“We Certainly Want To Invest In The Music Business”: Punit Goenka On Zee Music’s future
The shift comes amid Zee Entertainment’s growing focus on OTT, music and live entertainment
The shift comes amid Zee Entertainment’s growing focus on OTT, music and live entertainment
Media conglomerate Zee Entertainment Enterprises is evaluating strategic options for its music business, Zee Music Company, including the possibility of carving it out into a separate entity and bringing in a strategic investor, according to comments made by CEO Punit Goenka during the company’s fourth-quarter earnings call.
Goenka indicated that the company remains committed to expanding its presence in the music segment as part of its broader push into high-growth entertainment verticals. He said Zee continues to explore ways to unlock value from the business while strengthening its long-term growth prospects.
The remarks come as Zee sharpens its focus on sectors such as OTT, music, studios and live entertainment amid slowing momentum in the traditional television broadcasting business. Music, in particular, has emerged as a key area of interest for media companies looking to diversify revenues and deepen digital engagement.
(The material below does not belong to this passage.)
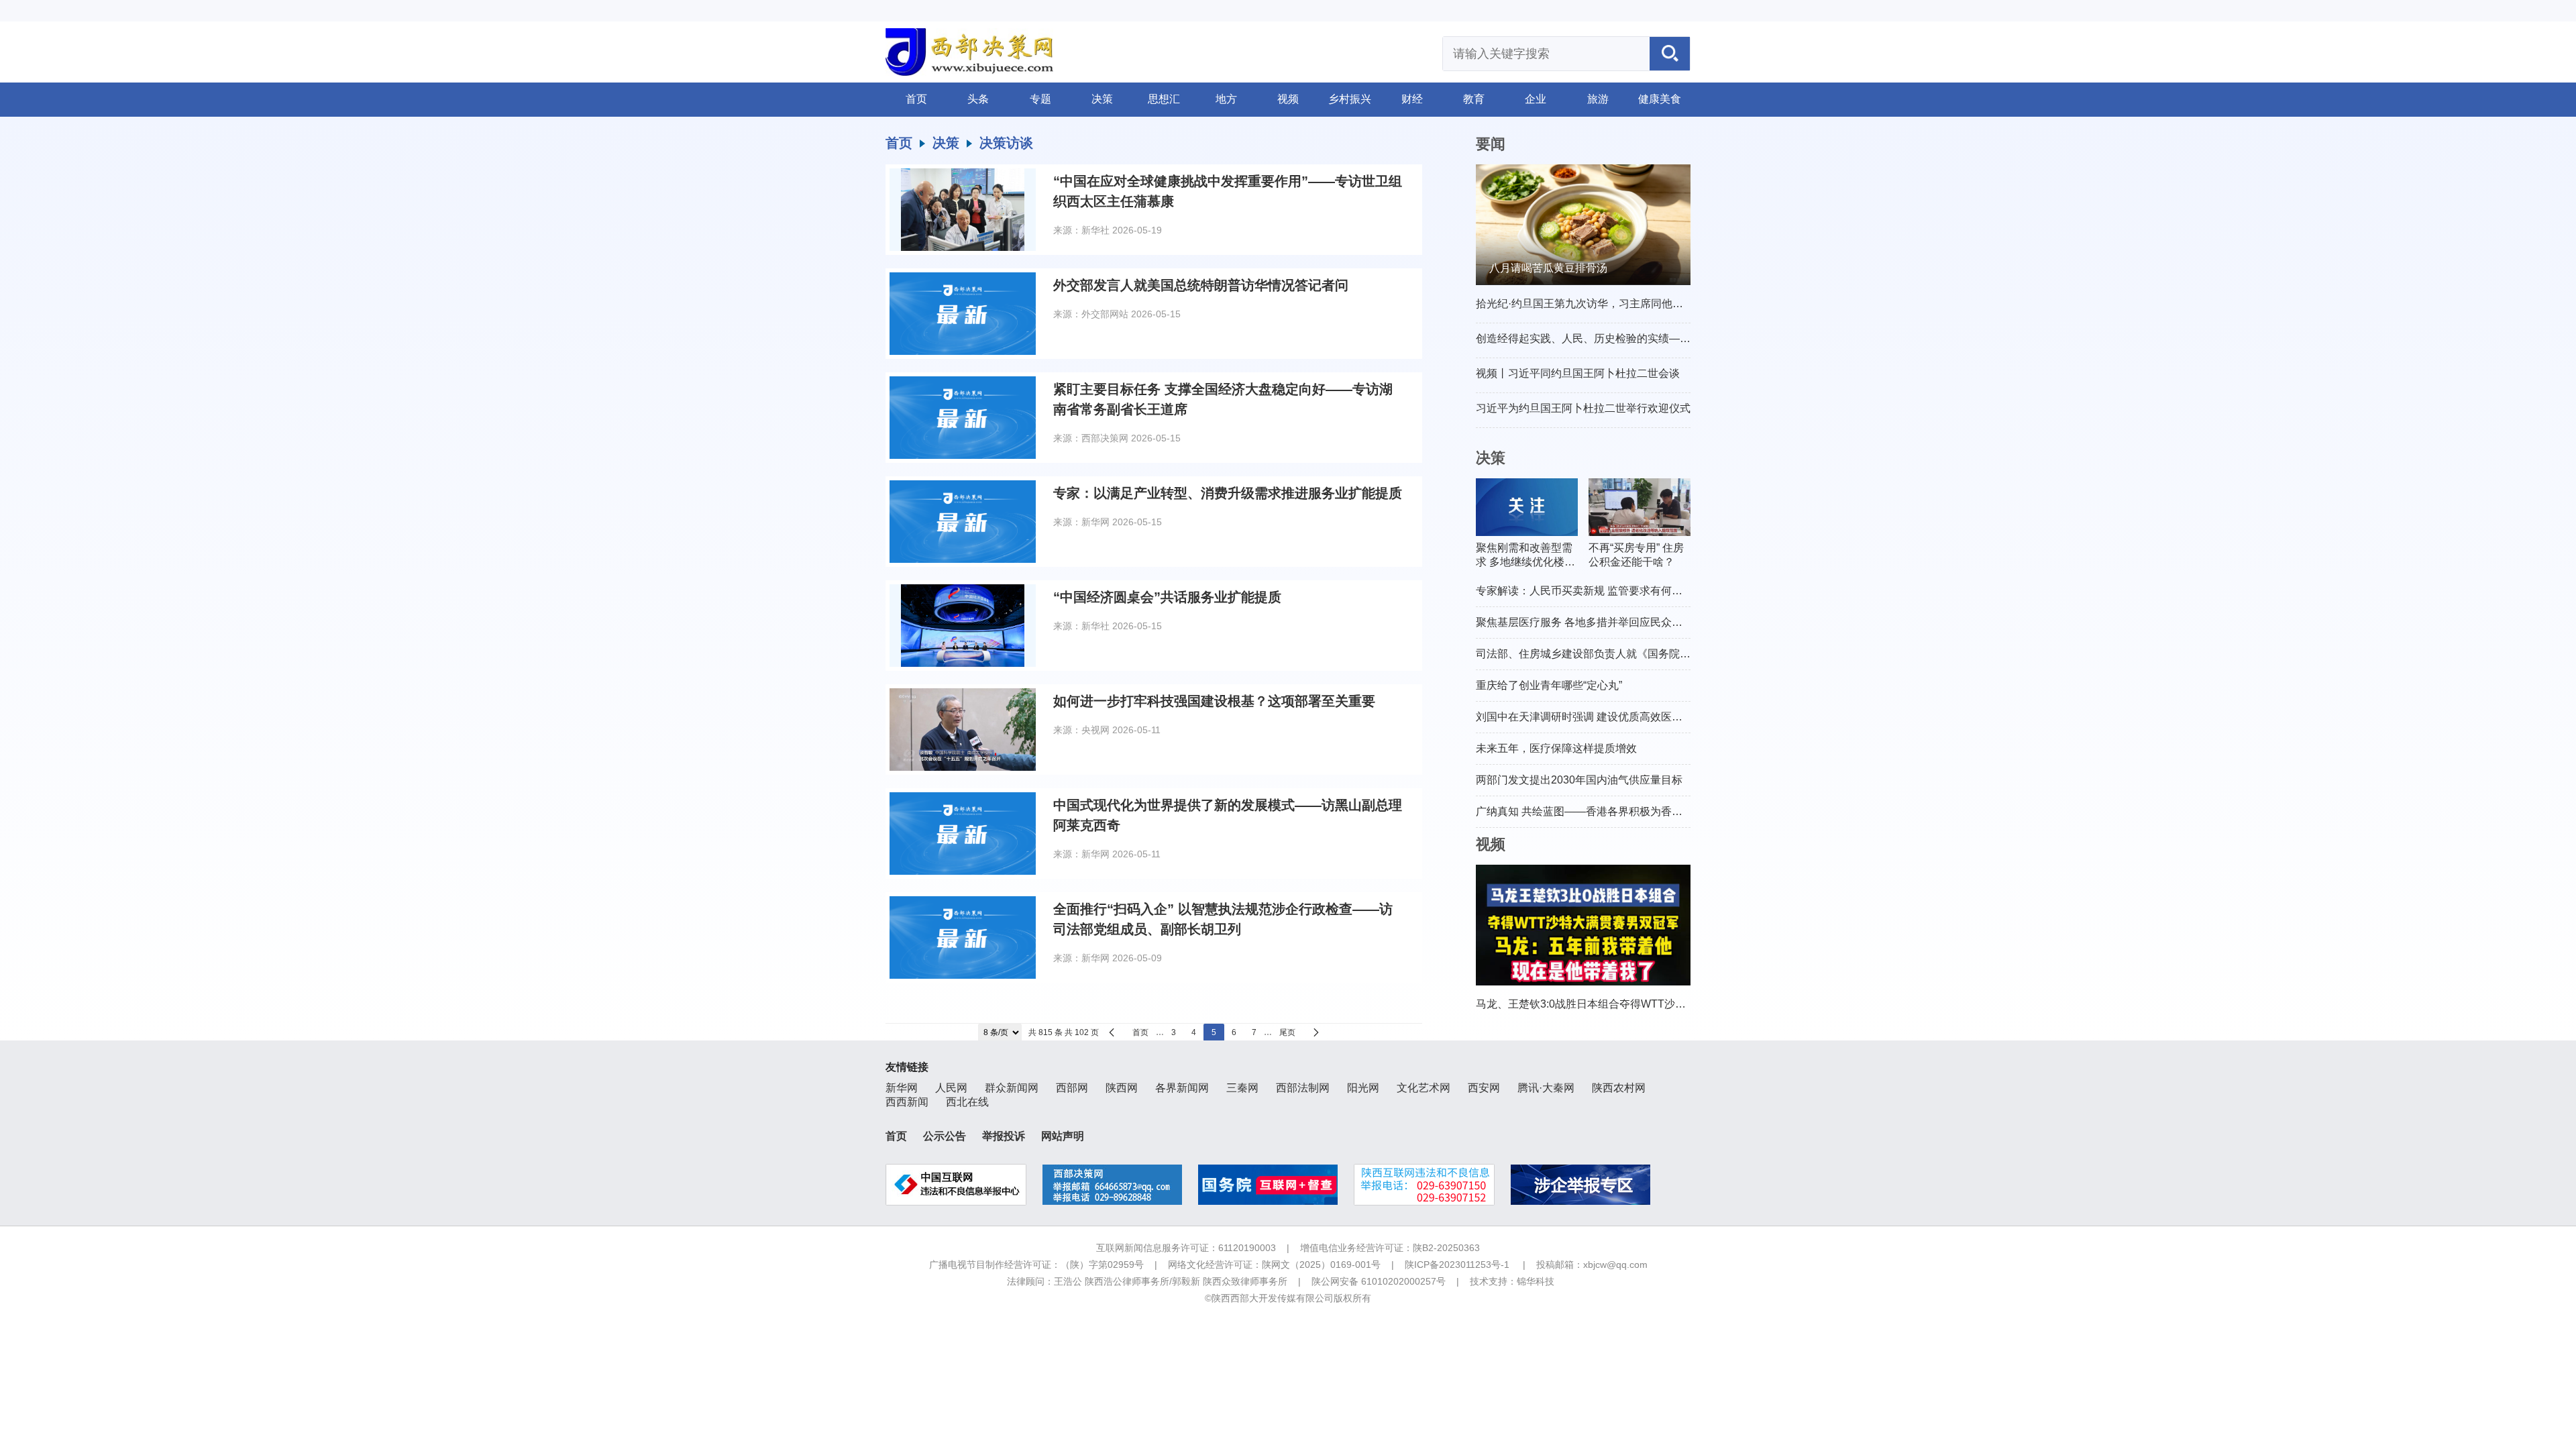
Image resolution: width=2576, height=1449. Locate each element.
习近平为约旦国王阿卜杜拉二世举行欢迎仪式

Launched in 2014, Zee Music Company has grown into a notable player in India’s highly competitive music market, competing with established labels including T-Series, Saregama and Tips Music, alongside the Indian divisions of global majors such as Sony Music, Universal Music Group and Warner Music Group.
Despite the competition, Zee appears keen on scaling the business organically before making any major structural decisions. Goenka noted that the company still considers itself a relatively smaller player in the music ecosystem but remains open to evaluating strategic opportunities if they align with its long-term plans.
The development signals Zee’s intent to further strengthen its foothold in the evolving music and digital entertainment economy, where catalog ownership, streaming consumption and live experiences are increasingly becoming major growth drivers for media companies.